Does 'stand your cyberground' stand a chance?
Internet security experts say the concept has merit, but major legal and ethical problems still need to be sorted out
May 07, 2012 — CSO — Despite a public relations problem with the concept as it applies to people, a few voices in Internet security circles believe "stand your cybergound" laws have merit when it comes to fighting against cyberattacks.
So-called "stand your ground" laws -- which allow the use force in self-defense when there is reasonable belief of a threat -- have been in the spotlight since George Zimmerman, accused of murder in the shooting of Florida teen Trayvon Martin earlier this year, invoked it as a legal defense. And like with that law, some experts say "Stand Your Cybergound" laws create more problems than they solve with cybersecurity.
Patrick Lin, director of the Ethics and Emerging Sciences Group at California Polytechnic State University, made the "stand your cyberground"-argument recently in The Atlantic, writing that because the U.S. government is too constrained by international law to lead cyberdefense against foreign attacks, and with private companies having "been the main victims of harmful cyberactivities by foreign actors to date," we should weigh up allowing "commercial companies to fight cyberfire with cyberfire."
Lin includes a disclaimer that he is "not proposing that we adopt this solution, but only develop it for full consideration."

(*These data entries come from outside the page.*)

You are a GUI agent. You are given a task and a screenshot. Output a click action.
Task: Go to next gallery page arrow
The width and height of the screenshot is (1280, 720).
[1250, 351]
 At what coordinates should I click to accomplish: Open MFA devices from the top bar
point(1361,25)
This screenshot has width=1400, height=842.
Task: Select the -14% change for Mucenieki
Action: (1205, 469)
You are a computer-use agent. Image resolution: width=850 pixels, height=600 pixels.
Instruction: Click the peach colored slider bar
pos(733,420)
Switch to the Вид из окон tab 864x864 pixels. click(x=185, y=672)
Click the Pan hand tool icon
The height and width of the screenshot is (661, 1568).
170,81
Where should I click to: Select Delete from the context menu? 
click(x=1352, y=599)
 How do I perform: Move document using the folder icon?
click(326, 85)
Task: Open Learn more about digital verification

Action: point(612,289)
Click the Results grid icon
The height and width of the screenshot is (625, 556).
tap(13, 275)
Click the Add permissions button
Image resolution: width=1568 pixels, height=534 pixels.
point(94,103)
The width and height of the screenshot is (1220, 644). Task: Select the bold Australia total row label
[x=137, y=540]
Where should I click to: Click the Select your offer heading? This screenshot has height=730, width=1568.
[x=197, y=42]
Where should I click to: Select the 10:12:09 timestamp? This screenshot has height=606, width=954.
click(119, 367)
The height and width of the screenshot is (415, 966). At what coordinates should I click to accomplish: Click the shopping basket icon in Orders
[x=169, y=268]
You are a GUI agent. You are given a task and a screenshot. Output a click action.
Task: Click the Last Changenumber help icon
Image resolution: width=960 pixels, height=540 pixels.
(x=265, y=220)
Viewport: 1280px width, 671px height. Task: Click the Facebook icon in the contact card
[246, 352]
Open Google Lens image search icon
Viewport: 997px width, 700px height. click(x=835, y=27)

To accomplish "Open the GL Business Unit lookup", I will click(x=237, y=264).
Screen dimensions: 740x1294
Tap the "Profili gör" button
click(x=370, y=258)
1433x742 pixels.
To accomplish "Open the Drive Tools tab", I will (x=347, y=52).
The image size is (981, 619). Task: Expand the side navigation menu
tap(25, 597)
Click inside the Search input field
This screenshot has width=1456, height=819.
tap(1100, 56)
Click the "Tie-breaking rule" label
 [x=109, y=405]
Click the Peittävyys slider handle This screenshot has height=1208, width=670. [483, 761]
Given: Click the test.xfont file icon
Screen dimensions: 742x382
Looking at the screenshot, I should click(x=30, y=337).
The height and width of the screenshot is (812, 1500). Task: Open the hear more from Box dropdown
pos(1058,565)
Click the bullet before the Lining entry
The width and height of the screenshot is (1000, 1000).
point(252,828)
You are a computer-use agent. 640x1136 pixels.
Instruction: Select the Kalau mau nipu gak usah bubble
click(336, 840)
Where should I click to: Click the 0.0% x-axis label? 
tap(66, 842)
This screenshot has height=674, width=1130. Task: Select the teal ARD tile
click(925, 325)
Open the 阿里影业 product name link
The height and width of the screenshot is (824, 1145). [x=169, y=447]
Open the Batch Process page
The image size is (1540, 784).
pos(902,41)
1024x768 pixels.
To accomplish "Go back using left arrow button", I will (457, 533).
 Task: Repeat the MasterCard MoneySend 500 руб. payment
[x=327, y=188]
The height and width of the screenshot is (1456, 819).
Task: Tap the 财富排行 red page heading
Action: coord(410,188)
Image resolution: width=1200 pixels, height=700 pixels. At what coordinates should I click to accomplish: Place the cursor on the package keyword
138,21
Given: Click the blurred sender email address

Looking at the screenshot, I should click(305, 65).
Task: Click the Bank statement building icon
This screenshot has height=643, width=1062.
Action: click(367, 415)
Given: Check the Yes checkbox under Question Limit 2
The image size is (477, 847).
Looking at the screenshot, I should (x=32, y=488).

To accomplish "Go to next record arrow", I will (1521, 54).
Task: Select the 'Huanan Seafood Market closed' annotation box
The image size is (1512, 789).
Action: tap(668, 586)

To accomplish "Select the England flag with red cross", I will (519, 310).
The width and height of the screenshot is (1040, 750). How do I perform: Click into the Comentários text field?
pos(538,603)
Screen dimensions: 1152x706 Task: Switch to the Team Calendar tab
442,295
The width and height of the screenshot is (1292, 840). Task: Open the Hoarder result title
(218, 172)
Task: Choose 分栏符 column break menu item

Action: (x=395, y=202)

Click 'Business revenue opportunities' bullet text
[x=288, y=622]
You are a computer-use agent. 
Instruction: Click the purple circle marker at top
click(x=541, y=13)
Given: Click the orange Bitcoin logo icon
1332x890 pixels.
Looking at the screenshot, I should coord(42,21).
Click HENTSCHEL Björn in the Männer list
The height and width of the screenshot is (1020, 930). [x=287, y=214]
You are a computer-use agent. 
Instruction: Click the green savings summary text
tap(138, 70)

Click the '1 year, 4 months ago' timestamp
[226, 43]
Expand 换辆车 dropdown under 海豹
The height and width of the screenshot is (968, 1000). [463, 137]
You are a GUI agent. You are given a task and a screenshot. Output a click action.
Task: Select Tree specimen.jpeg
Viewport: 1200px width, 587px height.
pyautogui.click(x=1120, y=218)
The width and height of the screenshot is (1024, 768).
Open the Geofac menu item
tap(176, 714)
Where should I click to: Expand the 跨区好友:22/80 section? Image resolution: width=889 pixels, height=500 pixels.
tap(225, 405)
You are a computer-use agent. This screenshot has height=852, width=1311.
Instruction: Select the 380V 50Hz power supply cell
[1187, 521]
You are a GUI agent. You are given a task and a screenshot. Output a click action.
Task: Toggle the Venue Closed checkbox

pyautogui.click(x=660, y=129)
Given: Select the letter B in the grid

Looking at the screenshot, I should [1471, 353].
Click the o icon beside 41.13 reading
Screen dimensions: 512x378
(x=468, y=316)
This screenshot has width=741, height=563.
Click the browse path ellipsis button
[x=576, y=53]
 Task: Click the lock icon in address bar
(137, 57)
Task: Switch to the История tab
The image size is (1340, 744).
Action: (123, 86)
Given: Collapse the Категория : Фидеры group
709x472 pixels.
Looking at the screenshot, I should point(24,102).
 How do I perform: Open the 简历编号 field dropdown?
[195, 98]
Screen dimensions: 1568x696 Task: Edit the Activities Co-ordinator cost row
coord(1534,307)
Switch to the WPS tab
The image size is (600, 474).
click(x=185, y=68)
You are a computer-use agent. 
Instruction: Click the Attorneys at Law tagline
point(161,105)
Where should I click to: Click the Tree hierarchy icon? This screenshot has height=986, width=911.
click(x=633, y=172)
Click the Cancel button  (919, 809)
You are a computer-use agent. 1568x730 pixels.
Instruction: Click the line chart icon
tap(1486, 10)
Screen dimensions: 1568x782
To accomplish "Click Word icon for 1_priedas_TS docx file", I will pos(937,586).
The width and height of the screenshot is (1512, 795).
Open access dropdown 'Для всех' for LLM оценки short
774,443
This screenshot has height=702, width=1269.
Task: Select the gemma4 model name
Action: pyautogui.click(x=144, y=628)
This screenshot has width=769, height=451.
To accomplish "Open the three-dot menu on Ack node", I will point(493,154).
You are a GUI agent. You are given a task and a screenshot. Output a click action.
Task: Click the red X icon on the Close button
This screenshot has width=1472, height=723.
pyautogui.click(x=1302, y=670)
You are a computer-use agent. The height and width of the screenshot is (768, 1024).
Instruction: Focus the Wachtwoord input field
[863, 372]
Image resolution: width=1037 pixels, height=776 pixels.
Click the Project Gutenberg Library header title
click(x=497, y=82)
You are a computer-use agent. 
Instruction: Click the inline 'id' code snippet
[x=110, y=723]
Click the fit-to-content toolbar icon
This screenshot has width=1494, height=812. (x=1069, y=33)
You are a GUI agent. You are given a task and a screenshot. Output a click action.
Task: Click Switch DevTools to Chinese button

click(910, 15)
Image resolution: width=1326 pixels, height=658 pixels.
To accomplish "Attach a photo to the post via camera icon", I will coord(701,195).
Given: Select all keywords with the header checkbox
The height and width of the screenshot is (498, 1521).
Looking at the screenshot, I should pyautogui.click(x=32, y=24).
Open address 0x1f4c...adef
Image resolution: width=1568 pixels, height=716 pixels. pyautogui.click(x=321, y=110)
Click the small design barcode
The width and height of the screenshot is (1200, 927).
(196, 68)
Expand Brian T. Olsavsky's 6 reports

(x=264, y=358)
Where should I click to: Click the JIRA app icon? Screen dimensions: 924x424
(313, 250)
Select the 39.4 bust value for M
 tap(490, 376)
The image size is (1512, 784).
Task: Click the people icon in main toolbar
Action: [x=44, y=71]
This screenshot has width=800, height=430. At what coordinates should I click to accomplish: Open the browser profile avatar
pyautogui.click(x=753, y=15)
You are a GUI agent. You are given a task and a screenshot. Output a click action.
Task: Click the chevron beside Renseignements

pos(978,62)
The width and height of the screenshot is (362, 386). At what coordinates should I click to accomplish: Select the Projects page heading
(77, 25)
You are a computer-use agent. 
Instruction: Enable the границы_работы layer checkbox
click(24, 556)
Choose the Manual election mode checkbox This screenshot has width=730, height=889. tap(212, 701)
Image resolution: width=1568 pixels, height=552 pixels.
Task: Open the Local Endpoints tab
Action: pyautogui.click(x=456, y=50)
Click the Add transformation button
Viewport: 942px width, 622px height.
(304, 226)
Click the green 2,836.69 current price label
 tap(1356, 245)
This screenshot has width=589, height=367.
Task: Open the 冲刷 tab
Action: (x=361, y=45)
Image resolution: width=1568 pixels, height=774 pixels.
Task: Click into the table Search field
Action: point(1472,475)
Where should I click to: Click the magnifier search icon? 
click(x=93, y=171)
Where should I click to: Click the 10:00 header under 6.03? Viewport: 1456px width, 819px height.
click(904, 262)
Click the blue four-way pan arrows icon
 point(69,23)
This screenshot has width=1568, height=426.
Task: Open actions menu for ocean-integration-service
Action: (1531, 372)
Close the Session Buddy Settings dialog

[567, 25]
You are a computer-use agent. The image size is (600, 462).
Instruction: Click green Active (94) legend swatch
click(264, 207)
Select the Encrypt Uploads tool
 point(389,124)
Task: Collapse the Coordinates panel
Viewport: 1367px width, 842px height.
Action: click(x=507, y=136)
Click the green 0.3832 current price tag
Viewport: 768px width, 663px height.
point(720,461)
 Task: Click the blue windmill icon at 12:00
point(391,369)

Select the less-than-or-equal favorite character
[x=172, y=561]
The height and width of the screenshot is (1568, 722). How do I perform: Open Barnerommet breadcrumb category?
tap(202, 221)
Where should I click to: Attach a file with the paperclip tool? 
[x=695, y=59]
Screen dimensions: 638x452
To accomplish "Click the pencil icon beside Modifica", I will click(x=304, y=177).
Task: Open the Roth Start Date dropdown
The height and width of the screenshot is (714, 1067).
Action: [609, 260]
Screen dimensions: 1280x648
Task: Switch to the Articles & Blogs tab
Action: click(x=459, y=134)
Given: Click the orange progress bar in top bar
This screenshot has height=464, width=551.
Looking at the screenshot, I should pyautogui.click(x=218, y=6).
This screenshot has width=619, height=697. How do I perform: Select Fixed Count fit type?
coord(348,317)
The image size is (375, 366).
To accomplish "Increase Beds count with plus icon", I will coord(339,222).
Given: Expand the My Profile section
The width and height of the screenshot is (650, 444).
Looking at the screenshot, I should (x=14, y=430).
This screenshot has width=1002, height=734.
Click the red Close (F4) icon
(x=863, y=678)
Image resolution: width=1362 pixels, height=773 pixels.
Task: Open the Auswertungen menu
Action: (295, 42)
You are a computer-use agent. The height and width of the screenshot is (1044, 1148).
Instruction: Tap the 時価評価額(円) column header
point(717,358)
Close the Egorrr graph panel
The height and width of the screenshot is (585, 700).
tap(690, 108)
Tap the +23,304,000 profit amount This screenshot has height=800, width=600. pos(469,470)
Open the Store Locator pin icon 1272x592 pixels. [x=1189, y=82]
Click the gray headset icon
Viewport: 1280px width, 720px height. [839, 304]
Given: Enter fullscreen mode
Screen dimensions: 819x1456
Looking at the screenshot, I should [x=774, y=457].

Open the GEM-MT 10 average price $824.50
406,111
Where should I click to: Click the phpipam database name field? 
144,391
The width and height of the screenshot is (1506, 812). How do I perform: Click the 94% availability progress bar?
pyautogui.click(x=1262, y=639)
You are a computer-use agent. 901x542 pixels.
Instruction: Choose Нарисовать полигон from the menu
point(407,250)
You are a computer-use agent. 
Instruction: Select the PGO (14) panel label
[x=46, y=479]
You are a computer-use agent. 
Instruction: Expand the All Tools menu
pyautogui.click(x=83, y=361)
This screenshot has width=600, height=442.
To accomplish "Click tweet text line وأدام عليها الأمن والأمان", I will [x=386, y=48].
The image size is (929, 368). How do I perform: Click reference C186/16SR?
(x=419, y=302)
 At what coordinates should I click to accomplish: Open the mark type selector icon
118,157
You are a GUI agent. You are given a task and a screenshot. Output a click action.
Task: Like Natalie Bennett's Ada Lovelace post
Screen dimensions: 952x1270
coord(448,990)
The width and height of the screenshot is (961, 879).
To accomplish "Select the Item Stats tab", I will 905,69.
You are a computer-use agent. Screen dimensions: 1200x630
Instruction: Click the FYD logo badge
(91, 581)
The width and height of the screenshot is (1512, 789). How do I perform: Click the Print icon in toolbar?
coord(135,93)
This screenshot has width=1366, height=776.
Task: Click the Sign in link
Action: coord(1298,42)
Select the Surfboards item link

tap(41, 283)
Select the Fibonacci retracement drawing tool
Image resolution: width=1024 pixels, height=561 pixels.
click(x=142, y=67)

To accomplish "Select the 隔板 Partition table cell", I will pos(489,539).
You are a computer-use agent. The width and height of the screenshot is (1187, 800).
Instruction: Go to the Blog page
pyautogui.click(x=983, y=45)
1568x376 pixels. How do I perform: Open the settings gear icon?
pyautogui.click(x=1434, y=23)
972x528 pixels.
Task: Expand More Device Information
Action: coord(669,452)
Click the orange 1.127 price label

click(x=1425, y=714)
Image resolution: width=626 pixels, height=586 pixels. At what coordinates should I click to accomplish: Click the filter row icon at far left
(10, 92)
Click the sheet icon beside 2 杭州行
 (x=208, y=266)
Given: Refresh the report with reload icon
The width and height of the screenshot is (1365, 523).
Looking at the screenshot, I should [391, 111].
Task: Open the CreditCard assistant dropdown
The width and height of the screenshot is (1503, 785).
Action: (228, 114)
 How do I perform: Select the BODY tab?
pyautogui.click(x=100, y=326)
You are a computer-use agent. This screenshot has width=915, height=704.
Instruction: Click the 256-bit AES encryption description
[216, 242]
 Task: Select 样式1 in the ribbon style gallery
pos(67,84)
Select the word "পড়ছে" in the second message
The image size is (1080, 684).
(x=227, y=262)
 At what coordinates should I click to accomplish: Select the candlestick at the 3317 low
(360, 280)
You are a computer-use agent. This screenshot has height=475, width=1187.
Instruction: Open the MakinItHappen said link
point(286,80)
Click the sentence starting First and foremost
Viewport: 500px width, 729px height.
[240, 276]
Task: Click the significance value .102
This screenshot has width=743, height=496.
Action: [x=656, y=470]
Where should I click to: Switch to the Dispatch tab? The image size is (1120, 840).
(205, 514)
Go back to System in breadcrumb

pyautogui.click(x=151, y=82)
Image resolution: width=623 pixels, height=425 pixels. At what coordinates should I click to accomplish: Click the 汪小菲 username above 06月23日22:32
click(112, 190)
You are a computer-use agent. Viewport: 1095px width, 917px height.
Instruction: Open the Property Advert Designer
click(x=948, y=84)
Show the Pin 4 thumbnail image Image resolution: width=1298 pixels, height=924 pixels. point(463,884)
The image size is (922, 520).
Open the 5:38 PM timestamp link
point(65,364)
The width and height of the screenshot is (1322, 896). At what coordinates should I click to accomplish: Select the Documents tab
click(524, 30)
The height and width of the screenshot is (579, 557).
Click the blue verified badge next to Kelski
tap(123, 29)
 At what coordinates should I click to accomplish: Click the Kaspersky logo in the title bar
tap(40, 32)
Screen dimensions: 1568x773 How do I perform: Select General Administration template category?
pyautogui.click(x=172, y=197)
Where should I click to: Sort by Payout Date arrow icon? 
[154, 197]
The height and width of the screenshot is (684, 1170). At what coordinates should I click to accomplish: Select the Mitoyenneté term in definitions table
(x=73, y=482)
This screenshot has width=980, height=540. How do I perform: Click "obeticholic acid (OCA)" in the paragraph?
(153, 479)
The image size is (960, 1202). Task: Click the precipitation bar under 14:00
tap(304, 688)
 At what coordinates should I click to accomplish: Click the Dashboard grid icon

Self-defense, he notes, is a basic right: The Second Amendment authorizes citizens to bear arms -- he says it helped deter outlaws during the "Wild West" era; commercial ships under attack from pirates are allowed to shoot and kill them; bank security guards are allowed to shoot robbers.
And he says international laws governing armed conflict, including the Geneva and Hague Conventions and rules established by the International Committee of the Red Cross, make it difficult for government to respond to foreign cyberattacks.
"[International Humanitarian Law] requires that we take care in distinguishing combatants (such as military personnel) from noncombatants (such as most civilians) when we use force. Yet containing any cyberattack to lawful military targets is perhaps impossible today," he says.
Since private corporations are not constrained by humanitarian law, Lin says they could retaliate against cyberattacks without the risk of dragging a nation-state into war. If they were given some level of immunity for self-defense, they would be more willing to deter the outlaws of the Internet.
To include a measure of due process, he suggests companies could present evidence to courts to secure warrants for counter attacks. And things like, "misidentification and unreasonable action -- a corporate George Zimmerman-like case -- can be adjudicated (by the courts) with a standard of reasonable proof," he says.
Lin acknowledges any number of potential problems: Innocent parties could be harmed; a retaliatory attack could spawn escalation that could lead to physical conflict; attribution in cyberconflict can be near to impossible. But he says those problems exist in physical conflict as well: There is regular so-called "collateral damage" in war, when civilians are harmed even when military targets are attacked, and people don't always know exactly who is shooting at them when they shoot back.